However, the difference is that murder is more readily and unequivocally accepted as a crime in the real world. Families of murder victims are less likely to have their experience trivialised as compared to rape survivors; society is a lot less likely to try to brush it murder or make excuses for it; and murders are statistically a lot less likely to go unreported or unprosecuted. The trivialising of rape in fiction is troubling because it is merely one facet of a much larger cultural issue.
One could be generous and argue that this is the central point of Excelsis Dei. Michelle Charters is raped, finds no support for her claim, is subject to all sorts of character assassinations, and is ultimately vindicated. Charters does ultimately receive her cash settlement, out of court – “though no clear blame has been placed.” Framed like that, the episode seems like a sympathetic portrayal of a victim’s plight.
Unfortunately, the episode is not framed like that.

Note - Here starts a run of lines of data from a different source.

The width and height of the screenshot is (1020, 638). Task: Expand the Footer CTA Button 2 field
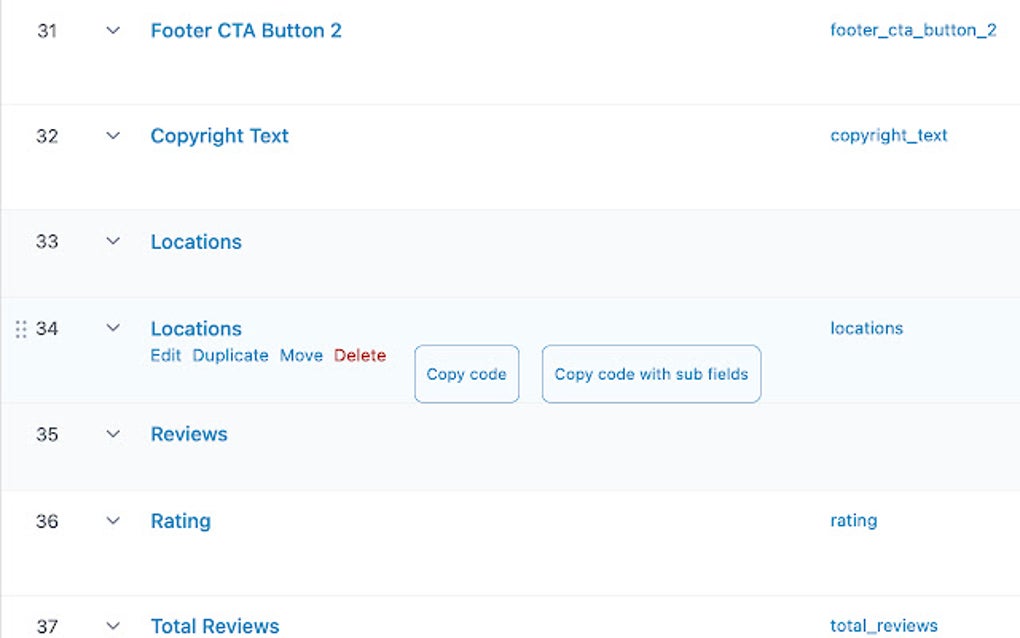point(112,31)
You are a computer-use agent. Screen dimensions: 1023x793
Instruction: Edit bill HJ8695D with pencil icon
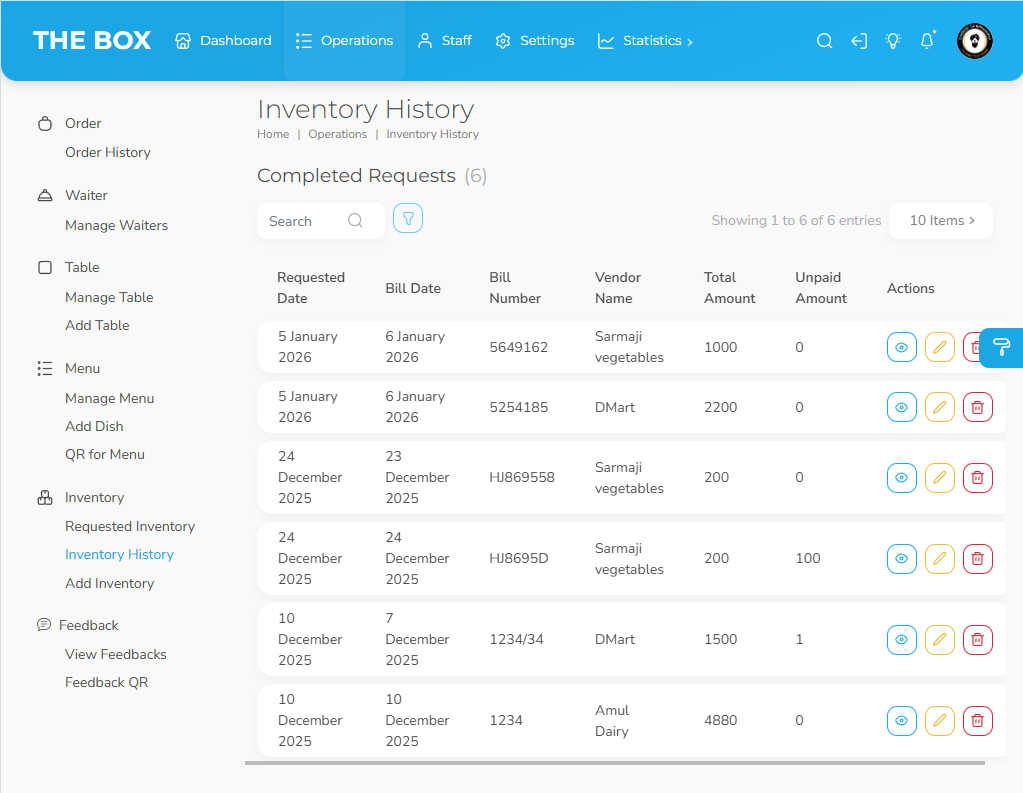tap(939, 558)
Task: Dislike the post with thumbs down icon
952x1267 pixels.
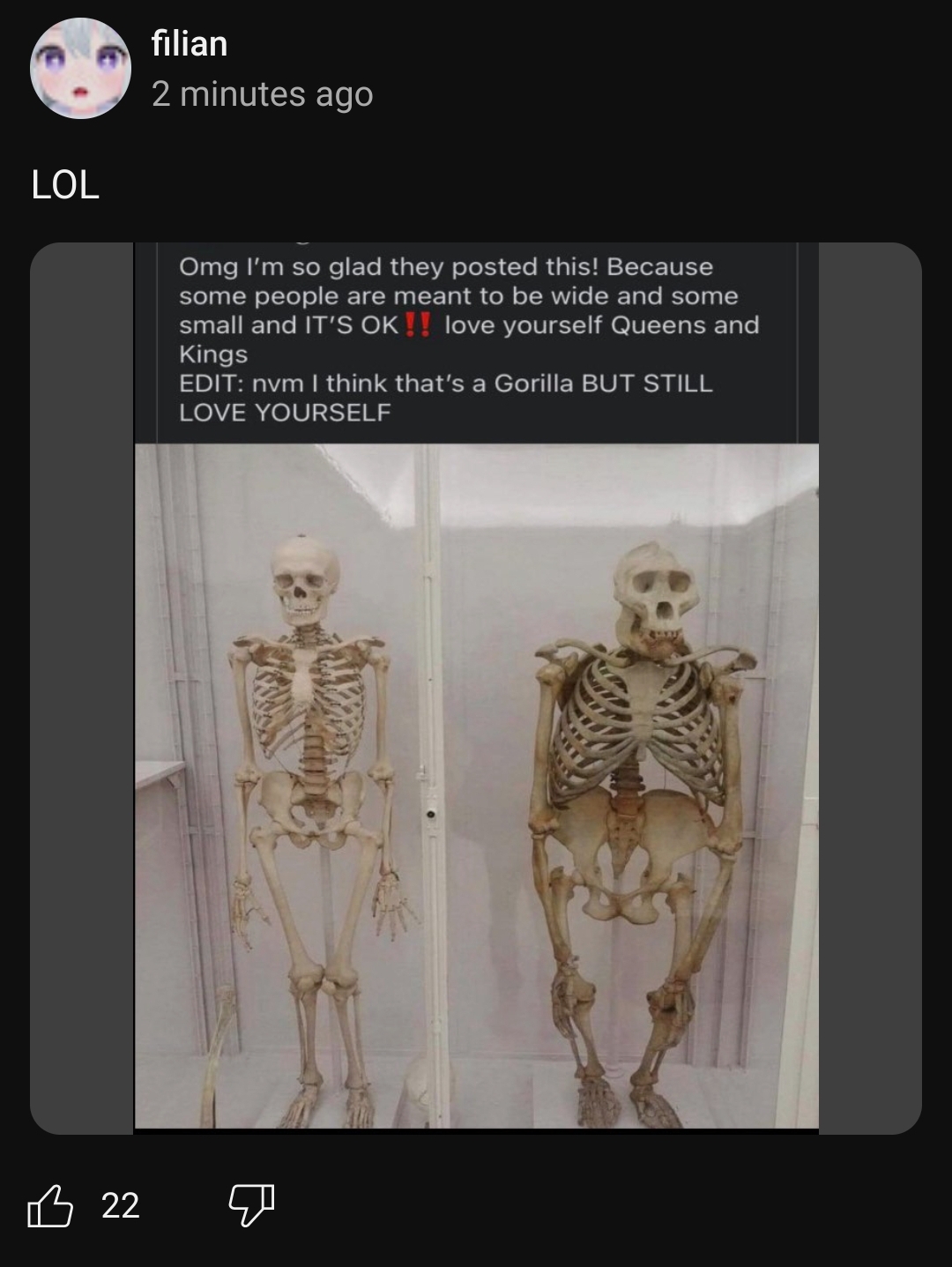Action: (251, 1205)
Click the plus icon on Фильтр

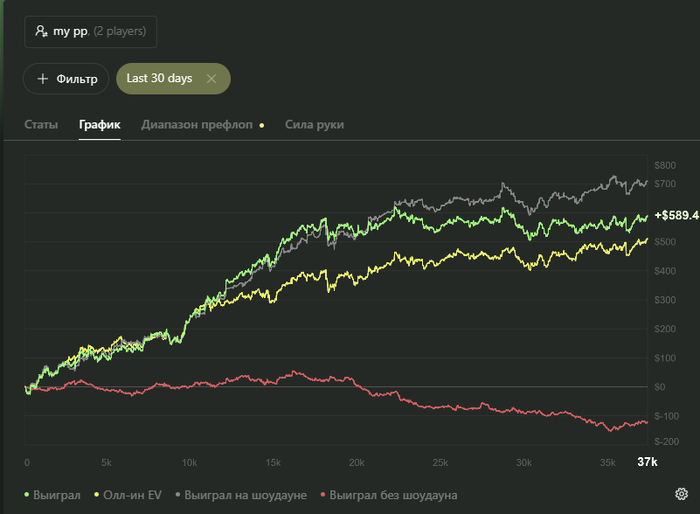coord(43,78)
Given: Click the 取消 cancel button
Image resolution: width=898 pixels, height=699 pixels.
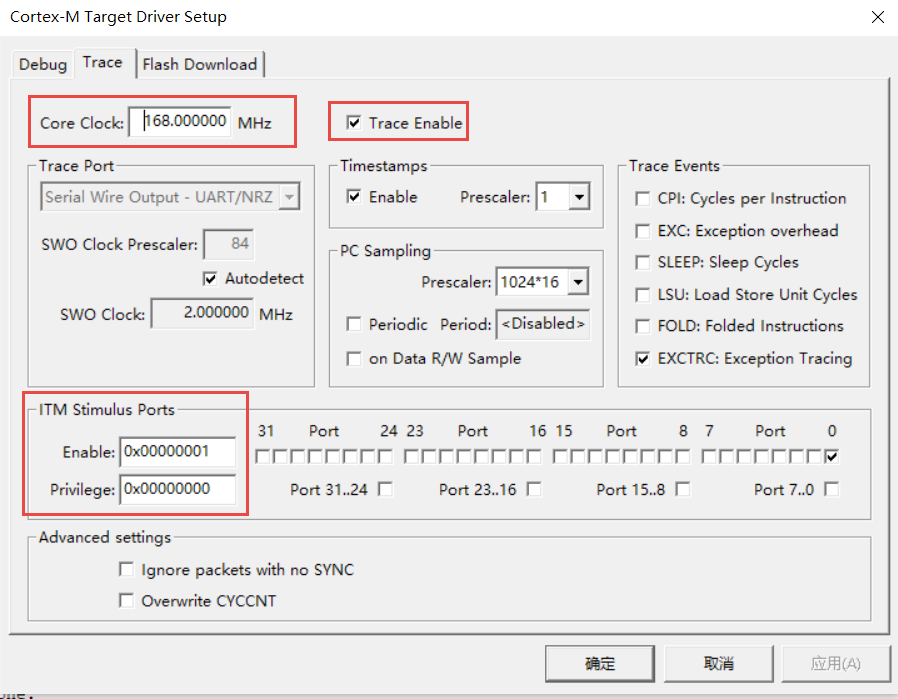Looking at the screenshot, I should coord(718,663).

Michelle Charters serves to launch the case. She is brought back to work at the facility. She is put in peril at the climax. Outside of the first act, she is never in focus for the episode. More than that, only Scully appears to be vaguely sympathetic towards her and Mulder – one of the two lead characters in the show – doesn’t even bother to apologise to her (or Scully) for dismissing her claims out of hand.

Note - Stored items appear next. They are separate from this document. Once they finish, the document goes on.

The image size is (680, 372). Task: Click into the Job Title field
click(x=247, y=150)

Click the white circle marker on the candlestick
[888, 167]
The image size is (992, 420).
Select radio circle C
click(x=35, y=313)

Let’s focus on that for a minute. Mulder is a character who believes in alien abduction. In Aubrey, the episode directly following Excelsis Dei, he will advocate the idea that memories can be passed genetically. Here, he seems to accept that magic mushrooms can open a door to the afterlife. He has testified to the events of Tooms in front of a public hearing. And yet, despite that, he refuses to even believe in the possibility of “entity rape.”
Indeed, he’s explicitly dismissive of the case. “I think this will turn out to be a huge waste of time just like all the other X-files on entity rape,” he informs Scully. “Unsubstantiated phenomena.” Isn’t that the entire point of his job, to try to substantiate the unsubstantiated? The X-Files would be a pretty different show if the duo only investigated “substantiated” phenomena. These are the sorts of cases that Mulder spent the first block of the season fighting to reopen.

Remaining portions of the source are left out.